2) Acceleration of artificial intelligence(AI) research: The rapid growth of AI research is a fascinating thing. However, very regularly machine learning frameworks are forced to adapt new research techniques that lack a proper developer experience.
3) Lack of ML lifecycle management tools: The process debugging or testing machine learning models feels like a never ending exercise of tuning hundreds of obscure parameters that are not understood by mainstream developers. The existing toolset is the machine learning space is still too limited for mainstream adoption.
Google’s Five Principles for Better ML Frameworks
Designing better machine learning frameworks to streamline developer adoption is one of the pivotal challenges of the next decade of the AI space. Based on their research, Google identified five key aspects that machine learning framework designers should consider to lower the entry points for developers:
1) Demystify Mathematical and Algorithmic Concepts
Despite ongoing efforts to lower the barriers to machine learning, and despite a preponderance of ML-newcomers aspiring to learn, surprisingly many developers perceived current resources to be intended for more advanced audiences. New machine learning frameworks should abstract these mathematical models into digestible, practical concepts. For instance, most developer have no idea what a gradient-descent is, but they can certainly understand tuning the learning rate of a model.
2) Support Learning by Doing
Today, most tutorials that highlight best practices in machine learning require substantial lines of code. Abstracting best practices into small code-blocks that can be used by beginner developers is essential to help developers who prefer a “learning by doing” approach to mater a new technology.

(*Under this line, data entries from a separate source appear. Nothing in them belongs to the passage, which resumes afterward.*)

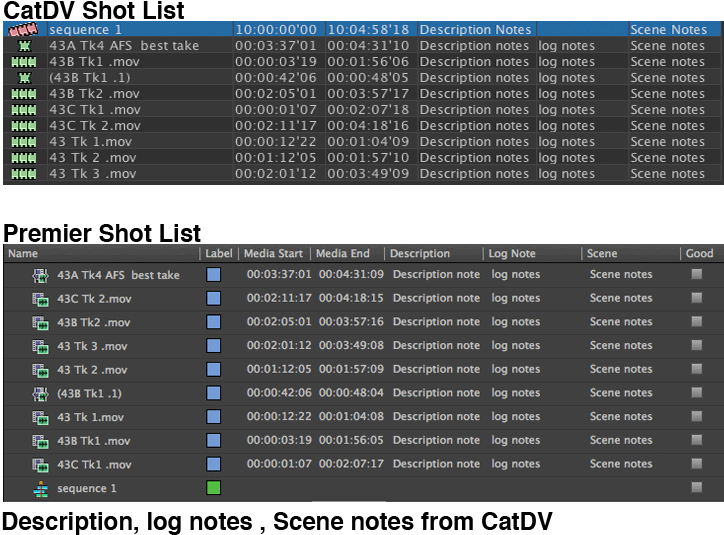This screenshot has height=535, width=724.
Task: Click the clip icon for 43C Tk 2.mov in Premier list
Action: click(x=40, y=298)
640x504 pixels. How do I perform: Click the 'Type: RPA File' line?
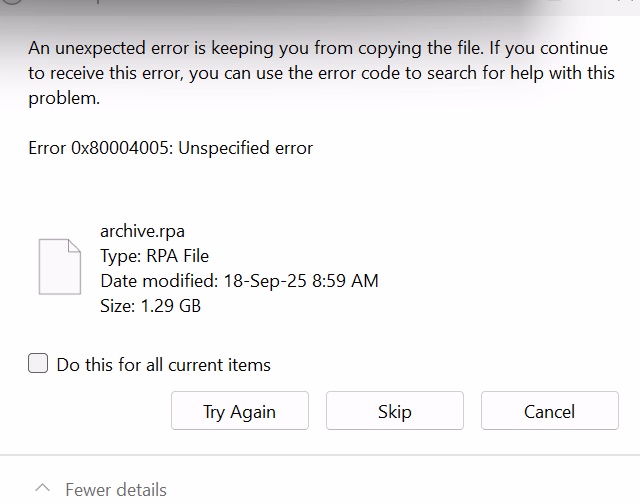point(154,256)
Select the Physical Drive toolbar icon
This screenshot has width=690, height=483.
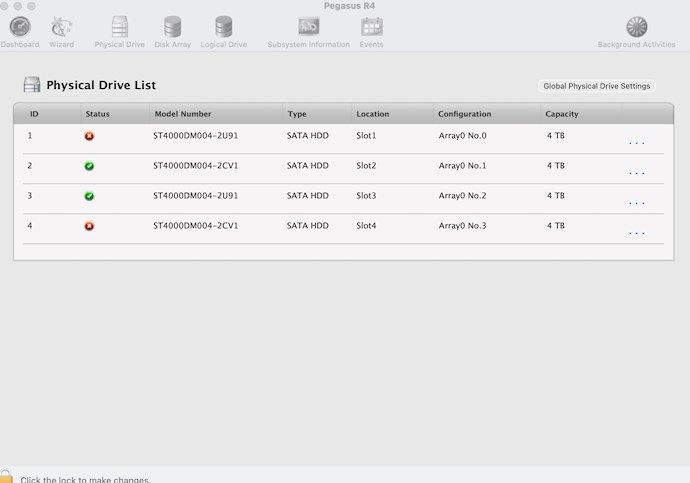click(119, 28)
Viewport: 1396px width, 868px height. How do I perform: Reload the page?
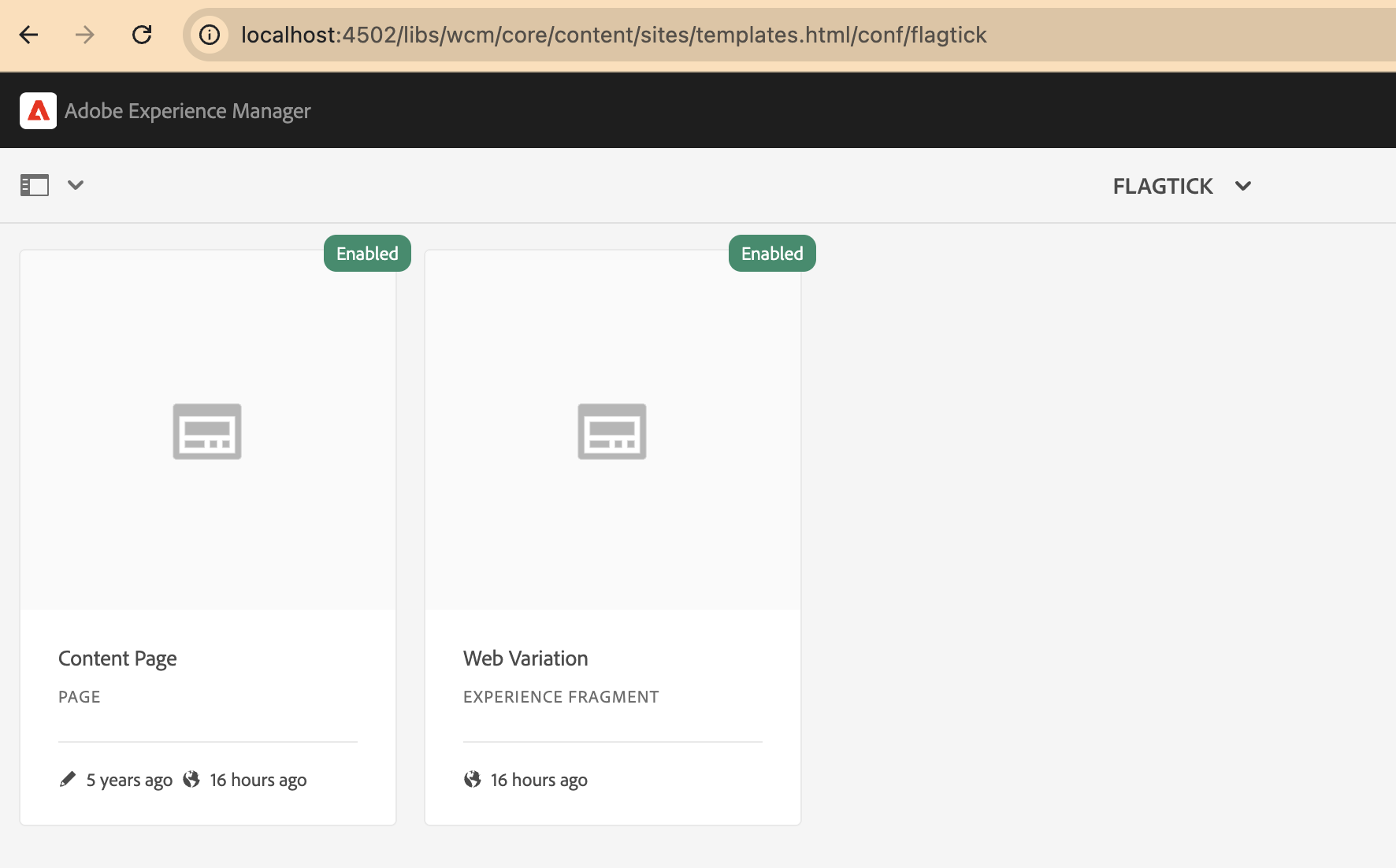coord(142,35)
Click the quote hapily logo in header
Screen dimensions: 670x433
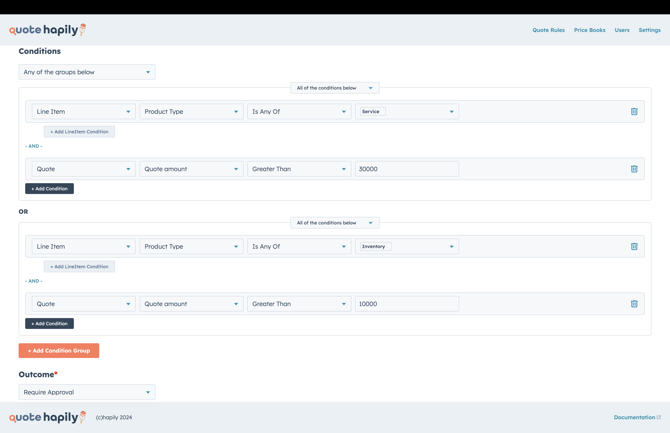coord(47,30)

3) Support Re-use and Modification of Pre-made ML Models
Complementing the previous point, seems important to include canonical models that could help developers casually become aware of machine learning idiosyncrasies from within their existing programming workflow. In addition to lower the entry point for developers, it can also help to enforce the consistency across programs.
4) Synthesize ML Best Practices into Just-in-Time Hints
Decisions such as which parameter to fine-tune first or how many layers to use in a model can require years of machine learning development experience. Building better visualization and interpretability tools that use strategic pointers can help developers overcome this challenge.
5) Emphasize and Support the Experimental Nature of ML
The lifecycle of machine learning applications is different from previous technology trends. Specifically, machine learning applications require heavy experimentation and trial and error. Despite using the best model for a specific scenario, it is required to conduct dozens and dozens of experiments in order to ensure its optimal performance. Facilitating the experimentation process should be another key focus on future machine learning frameworks.
These are some of the recommendations Google Research believes are required to streamline the adoption of machine learning frameworks. Ultimately, new developer stacks need to balance incorporating new research methods with a simple developer experience that facilitates the adoption by a broader range of developers.